The classical method of detecting this is the chromium-51 [^{51}Cr] release assay; the sulfur-35 [^{35}S] release assay is a little used radioisotope-based alternative. Target cell lysis is determined by measuring the amount of radiolabel released into the cell culture medium by means of a gamma counter or scintillation counter. A variety of non-radioactive methods are now in widespread use. Fluorescence-based methods include such things as direct labelling with a fluorescent dye like calcein or labelling with europium that becomes fluorescent when released Eu^{3+} binds to a chelator. Fluorescence can be measured by means of multi-well fluorometers or by flow cytometry methods. There are also enzymatic-based assays in which the contents of the lysed cells includes cellular enzymes like GAPDH that remain active; supplying a substrate for that enzyme can catalyze a reaction whose product can be detected by luminescence or by absorbance.

==Medical applications==
NK cells are involved in killing tumor cells and other cells that may lack MHC I on their surface, indicating a non-self cell. NK cells have been shown to behave similarly to memory cells due to their ability to react to destroy non-host cells only after interacting with a host cell. As NK cells are not themselves specific to certain pathways of immune control, they are utilized a majority of the time in ADCC as a less discriminate cell destroyer than antibody-specific apoptosis mechanisms. The ability of activated ex vivo NK cells has been a topic of interest for the treatment of tumors. After early clinical trials involving activation through cytokines produced poor results and severe toxicological side effects, more recent studies have produced success in regulating metastatic tumors using interleukin proteins to activate the NK cell.

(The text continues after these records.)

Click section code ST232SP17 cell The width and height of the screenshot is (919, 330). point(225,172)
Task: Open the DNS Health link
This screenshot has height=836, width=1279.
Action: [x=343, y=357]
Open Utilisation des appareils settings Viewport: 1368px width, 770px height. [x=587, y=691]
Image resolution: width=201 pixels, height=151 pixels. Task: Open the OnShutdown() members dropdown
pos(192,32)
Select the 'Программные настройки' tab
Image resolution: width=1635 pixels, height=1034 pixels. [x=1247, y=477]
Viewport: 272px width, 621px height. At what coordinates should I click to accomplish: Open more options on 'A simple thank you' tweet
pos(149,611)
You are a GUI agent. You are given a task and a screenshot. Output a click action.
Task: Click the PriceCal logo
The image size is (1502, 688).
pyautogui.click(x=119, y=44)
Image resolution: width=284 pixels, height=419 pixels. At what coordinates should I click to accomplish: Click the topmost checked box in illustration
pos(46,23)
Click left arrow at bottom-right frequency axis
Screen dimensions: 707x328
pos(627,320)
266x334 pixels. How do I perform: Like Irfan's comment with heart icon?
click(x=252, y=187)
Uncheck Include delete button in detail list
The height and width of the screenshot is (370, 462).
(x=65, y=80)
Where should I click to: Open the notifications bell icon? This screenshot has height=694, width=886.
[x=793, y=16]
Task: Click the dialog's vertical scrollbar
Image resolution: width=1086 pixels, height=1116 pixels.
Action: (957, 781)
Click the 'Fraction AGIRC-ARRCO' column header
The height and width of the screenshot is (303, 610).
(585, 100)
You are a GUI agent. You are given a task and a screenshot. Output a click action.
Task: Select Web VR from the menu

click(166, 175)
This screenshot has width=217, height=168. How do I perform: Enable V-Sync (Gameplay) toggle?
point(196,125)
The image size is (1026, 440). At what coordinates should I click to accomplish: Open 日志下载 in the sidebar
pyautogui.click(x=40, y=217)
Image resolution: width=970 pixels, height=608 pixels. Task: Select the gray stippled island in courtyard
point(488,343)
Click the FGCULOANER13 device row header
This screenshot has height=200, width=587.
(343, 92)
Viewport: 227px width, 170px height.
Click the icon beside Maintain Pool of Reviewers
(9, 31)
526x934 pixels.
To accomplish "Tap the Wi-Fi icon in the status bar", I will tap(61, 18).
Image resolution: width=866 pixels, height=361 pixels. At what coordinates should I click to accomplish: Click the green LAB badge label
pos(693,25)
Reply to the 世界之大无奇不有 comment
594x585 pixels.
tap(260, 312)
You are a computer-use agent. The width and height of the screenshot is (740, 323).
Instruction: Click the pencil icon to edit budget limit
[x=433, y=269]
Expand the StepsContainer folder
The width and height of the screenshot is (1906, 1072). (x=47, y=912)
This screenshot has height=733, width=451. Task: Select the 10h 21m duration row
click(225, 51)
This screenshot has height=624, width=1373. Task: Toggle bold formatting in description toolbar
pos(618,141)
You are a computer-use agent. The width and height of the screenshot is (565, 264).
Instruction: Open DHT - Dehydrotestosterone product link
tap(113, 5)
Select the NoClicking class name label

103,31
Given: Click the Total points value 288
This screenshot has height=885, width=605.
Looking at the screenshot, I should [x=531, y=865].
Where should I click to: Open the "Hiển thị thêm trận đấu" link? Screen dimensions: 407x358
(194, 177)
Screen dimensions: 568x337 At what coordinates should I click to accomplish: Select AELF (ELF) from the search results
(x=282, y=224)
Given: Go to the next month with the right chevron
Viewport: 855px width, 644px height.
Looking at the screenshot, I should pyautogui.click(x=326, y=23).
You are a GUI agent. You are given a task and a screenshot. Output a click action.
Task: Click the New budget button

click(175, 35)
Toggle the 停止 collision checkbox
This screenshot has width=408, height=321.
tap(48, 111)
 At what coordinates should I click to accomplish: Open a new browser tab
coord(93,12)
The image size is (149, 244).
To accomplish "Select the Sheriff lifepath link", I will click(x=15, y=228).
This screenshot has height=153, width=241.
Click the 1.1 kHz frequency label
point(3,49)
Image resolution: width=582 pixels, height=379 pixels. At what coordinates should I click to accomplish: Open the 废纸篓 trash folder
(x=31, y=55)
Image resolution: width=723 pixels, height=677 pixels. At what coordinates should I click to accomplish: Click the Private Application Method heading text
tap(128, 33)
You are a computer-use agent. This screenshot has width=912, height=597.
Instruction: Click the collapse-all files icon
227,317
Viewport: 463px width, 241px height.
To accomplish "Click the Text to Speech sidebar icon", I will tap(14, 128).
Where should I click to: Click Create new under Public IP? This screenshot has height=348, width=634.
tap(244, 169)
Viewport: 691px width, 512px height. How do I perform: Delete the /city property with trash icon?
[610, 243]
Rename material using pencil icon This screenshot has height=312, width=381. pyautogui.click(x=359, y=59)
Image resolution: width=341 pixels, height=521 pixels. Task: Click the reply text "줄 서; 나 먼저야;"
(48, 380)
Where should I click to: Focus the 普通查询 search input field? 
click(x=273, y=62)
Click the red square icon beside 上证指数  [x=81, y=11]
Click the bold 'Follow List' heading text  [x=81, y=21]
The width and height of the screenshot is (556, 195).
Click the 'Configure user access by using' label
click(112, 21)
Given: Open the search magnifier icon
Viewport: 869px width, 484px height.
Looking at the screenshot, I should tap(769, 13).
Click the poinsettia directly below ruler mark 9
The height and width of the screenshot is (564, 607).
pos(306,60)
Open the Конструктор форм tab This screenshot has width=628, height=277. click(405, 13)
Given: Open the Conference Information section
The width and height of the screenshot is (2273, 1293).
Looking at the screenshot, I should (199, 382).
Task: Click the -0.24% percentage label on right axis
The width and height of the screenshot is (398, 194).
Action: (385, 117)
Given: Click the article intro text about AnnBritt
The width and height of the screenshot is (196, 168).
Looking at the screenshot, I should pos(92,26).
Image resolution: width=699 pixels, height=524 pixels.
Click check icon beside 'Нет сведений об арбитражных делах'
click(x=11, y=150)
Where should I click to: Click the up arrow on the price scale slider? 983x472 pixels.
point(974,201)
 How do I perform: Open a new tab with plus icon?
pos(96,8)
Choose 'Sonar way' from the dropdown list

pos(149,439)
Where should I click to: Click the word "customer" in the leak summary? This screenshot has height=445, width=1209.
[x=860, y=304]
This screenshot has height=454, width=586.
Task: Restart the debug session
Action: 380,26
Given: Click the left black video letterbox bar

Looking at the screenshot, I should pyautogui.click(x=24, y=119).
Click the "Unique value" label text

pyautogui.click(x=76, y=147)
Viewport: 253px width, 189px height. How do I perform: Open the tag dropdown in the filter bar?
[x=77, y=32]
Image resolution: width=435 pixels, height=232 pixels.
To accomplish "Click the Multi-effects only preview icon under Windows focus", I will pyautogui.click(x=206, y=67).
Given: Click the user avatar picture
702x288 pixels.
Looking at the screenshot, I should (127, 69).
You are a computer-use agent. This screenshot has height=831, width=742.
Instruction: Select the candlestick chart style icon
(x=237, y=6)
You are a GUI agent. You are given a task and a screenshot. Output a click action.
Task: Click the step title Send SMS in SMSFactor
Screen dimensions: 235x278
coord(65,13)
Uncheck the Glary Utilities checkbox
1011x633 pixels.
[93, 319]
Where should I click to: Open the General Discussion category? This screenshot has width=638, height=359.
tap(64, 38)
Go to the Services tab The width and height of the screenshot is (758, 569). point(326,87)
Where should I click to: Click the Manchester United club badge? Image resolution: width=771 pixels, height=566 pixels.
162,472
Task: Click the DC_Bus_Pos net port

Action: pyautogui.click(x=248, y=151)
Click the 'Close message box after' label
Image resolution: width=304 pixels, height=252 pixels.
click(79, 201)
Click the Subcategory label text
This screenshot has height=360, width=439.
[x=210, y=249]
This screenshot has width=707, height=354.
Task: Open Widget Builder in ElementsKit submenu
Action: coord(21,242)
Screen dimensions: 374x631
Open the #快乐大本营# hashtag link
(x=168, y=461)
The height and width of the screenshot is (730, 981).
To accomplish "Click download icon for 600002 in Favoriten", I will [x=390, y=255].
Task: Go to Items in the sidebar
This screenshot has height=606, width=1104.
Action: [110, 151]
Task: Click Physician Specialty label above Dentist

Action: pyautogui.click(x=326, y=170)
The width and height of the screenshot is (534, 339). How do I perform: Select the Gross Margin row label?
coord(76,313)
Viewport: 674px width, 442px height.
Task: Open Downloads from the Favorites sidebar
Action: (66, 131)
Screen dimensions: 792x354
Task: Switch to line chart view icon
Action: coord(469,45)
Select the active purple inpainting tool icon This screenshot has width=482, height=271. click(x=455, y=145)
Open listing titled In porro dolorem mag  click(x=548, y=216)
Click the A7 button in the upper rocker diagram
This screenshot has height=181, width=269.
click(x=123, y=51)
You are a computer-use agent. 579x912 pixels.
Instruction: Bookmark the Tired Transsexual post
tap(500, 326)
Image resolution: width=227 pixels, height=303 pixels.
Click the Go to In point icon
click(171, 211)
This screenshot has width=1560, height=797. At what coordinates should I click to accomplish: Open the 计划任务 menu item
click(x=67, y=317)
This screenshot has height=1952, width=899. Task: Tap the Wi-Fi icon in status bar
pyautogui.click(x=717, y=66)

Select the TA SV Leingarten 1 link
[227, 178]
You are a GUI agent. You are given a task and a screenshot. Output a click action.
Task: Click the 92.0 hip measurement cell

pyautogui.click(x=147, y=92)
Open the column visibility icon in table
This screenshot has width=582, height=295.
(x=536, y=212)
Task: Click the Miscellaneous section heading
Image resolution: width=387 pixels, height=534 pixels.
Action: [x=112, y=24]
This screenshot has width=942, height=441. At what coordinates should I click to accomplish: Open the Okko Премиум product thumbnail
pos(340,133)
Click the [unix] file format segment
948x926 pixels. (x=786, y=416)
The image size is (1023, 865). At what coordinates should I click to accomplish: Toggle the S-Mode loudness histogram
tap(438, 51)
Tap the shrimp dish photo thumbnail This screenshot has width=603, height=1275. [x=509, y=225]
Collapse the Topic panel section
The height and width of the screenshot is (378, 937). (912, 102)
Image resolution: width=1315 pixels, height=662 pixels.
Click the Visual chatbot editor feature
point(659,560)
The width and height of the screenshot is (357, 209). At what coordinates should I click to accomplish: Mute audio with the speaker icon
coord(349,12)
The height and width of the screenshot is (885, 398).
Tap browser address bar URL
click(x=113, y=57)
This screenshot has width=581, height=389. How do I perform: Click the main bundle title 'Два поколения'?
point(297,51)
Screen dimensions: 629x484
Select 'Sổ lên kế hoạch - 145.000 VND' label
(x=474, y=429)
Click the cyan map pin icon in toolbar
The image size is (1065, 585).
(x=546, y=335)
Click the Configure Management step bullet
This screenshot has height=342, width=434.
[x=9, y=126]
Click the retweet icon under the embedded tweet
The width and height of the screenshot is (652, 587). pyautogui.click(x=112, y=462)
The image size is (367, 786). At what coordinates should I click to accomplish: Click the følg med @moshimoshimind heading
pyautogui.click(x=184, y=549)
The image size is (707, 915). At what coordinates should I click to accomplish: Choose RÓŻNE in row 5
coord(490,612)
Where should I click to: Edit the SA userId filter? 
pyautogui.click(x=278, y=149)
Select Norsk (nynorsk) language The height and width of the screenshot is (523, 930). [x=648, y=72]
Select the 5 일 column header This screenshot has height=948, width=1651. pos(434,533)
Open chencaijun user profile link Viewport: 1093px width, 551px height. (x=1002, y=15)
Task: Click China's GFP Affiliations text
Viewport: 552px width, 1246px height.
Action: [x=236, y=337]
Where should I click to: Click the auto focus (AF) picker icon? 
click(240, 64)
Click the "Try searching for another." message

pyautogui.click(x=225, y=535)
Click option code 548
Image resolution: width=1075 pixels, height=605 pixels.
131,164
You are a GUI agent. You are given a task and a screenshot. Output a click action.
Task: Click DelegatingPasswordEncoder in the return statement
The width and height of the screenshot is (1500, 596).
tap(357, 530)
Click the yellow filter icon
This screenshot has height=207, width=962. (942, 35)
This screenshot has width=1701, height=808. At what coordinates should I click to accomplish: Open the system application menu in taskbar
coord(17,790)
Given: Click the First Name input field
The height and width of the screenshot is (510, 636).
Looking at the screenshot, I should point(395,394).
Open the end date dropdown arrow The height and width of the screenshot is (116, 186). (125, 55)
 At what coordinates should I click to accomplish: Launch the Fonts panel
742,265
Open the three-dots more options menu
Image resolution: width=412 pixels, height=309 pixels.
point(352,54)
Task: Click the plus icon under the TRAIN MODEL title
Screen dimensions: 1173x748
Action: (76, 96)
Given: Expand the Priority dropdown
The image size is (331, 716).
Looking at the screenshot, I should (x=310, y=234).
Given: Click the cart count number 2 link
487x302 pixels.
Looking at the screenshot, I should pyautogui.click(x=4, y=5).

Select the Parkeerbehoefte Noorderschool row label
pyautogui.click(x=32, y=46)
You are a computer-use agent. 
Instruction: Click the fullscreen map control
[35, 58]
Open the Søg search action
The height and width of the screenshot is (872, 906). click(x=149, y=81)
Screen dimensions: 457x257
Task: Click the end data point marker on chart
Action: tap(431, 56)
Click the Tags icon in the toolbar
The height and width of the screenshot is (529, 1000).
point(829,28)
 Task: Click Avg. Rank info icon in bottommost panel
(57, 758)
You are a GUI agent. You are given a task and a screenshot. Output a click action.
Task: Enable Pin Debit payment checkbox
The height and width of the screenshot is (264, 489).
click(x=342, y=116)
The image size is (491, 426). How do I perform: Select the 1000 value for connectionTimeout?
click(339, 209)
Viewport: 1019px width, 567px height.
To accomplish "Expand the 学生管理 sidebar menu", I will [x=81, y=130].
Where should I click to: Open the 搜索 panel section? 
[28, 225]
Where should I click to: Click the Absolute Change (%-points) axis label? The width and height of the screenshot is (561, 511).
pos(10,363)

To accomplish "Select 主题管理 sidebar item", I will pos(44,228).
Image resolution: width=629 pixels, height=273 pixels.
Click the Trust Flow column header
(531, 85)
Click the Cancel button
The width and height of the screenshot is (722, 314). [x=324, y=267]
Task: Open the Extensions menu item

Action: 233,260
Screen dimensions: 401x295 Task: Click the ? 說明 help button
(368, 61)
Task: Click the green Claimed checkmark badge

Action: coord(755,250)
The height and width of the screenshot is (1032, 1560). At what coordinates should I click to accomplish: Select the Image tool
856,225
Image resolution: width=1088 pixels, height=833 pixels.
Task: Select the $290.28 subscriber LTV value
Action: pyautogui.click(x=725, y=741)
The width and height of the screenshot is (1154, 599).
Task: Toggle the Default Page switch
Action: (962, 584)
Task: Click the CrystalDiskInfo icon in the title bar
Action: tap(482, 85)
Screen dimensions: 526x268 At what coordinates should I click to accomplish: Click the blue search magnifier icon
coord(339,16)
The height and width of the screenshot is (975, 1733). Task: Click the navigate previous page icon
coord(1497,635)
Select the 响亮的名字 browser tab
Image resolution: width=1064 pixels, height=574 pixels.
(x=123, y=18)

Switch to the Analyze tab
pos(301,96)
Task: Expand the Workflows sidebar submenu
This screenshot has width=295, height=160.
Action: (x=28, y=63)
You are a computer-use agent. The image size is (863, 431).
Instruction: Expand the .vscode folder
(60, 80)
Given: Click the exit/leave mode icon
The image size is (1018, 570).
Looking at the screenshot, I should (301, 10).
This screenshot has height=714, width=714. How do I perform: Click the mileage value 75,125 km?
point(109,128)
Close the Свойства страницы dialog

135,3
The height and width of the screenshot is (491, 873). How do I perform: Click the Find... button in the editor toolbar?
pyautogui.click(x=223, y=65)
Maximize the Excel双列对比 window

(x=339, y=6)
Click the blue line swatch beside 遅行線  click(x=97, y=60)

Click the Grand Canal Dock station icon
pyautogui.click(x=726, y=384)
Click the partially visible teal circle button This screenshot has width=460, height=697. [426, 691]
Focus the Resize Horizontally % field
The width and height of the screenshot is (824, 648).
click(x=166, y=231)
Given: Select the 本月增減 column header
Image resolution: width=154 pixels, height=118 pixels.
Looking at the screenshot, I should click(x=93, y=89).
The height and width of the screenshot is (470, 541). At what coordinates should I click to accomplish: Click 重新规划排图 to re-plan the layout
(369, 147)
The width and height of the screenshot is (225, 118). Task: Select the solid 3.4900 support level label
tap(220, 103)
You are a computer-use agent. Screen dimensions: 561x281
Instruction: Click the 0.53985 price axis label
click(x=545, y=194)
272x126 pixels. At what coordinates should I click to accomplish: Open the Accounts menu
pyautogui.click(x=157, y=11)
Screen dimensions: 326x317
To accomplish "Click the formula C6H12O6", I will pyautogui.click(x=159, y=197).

The effects against solid tumors of trastuzumab and rituximab monoclonal antibodies have been shown in experiments with mice to involve ADCC as an important mechanism of therapeutic action. In the clinic, the FcgRIII 158V/F polymorphism interfere with the ability to generate ADCC responses in vitro during trastuzumab treatment.

Multiple myeloma can be treated with daratumumab (Darzalex) monoclonal antibody. Studies with in vitro materials and patient materials indicate that ADCC is an important mechanism, along with CDC (complement-dependent cytotoxicity).

ADCC as used in immune control is typically more useful for viral infections than bacterial infections due to IgG antibodies binding to virus-related antigens over prokaryotic cells. Instead of ADCC removing outside toxins, immunoglobulins neutralize products of infecting bacteria and encase infected host cells that have had bacterial toxins directly inserted through the cell membrane.

ADCC is also important in the use of vaccines, as creation of antibodies and the destruction of antigens introduced to the host body are crucial to building immunity through small exposure to viral and bacterial proteins. Examples of this include vaccines targeting repeats in toxins (RTX) that are structurally crucial to a wide variety of erythrocyte-lysing bacteria, described as hemolysins. These bacteria target the CD18 portion of leukocytes, which has historically been shown to impact ADCC in adhesion-deficient cells.